# Vegas 2011 or Bust



## Stuka1166 (Oct 19, 2006)

Hello all...

Wondering all the proper steps to shoot vegas in 2011.

Do I need to be a member of the NFAA ?

How soon do I need to pay my entry fee ?

Any other useful information will be appreciated !!!

Thank you...


----------



## Heliman21 (Mar 7, 2005)

Why wait 'til 2011? There is still time to register for 2010, just have to pay the additional late fee. No you dont have to be a member of the NFAA either. Come on and join in on the fun


----------



## Stuka1166 (Oct 19, 2006)

$$$ is an issue right now...Just bought a Carbon Matrix and rigged it out.

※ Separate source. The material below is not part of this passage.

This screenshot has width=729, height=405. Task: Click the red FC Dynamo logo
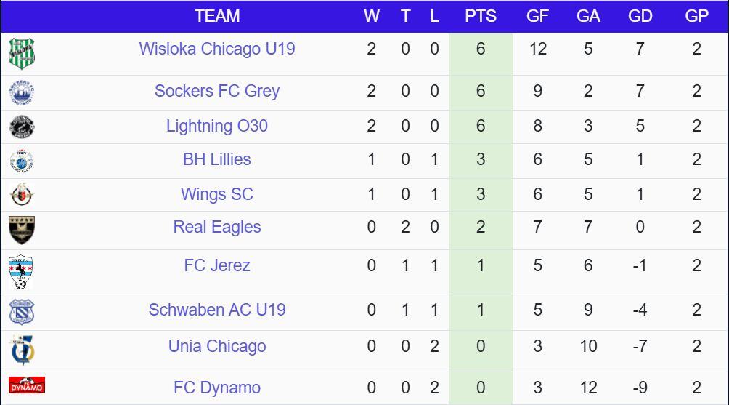pos(27,385)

So next year is my goal...


----------



## USNarcher (Oct 12, 2002)

All you need is a bow and money to shoot vegas


----------



## lane preston (Mar 31, 2005)

*vegas*

i was under the impression that you had to be a member of the nfaa or naa to be able to accept a award. so you would shoot as a guest without a membership. am i on the right track?


----------



## flntknp17 (Mar 12, 2004)

I have not heard that. I know there are folks from overseas that win in different classes often and I would guess they are not NFAA/NAA members. 

Matt


----------



## CHPro (May 21, 2002)

Not true Lane. There is no membership requirement for the Vegas Shoot.

>>----->


----------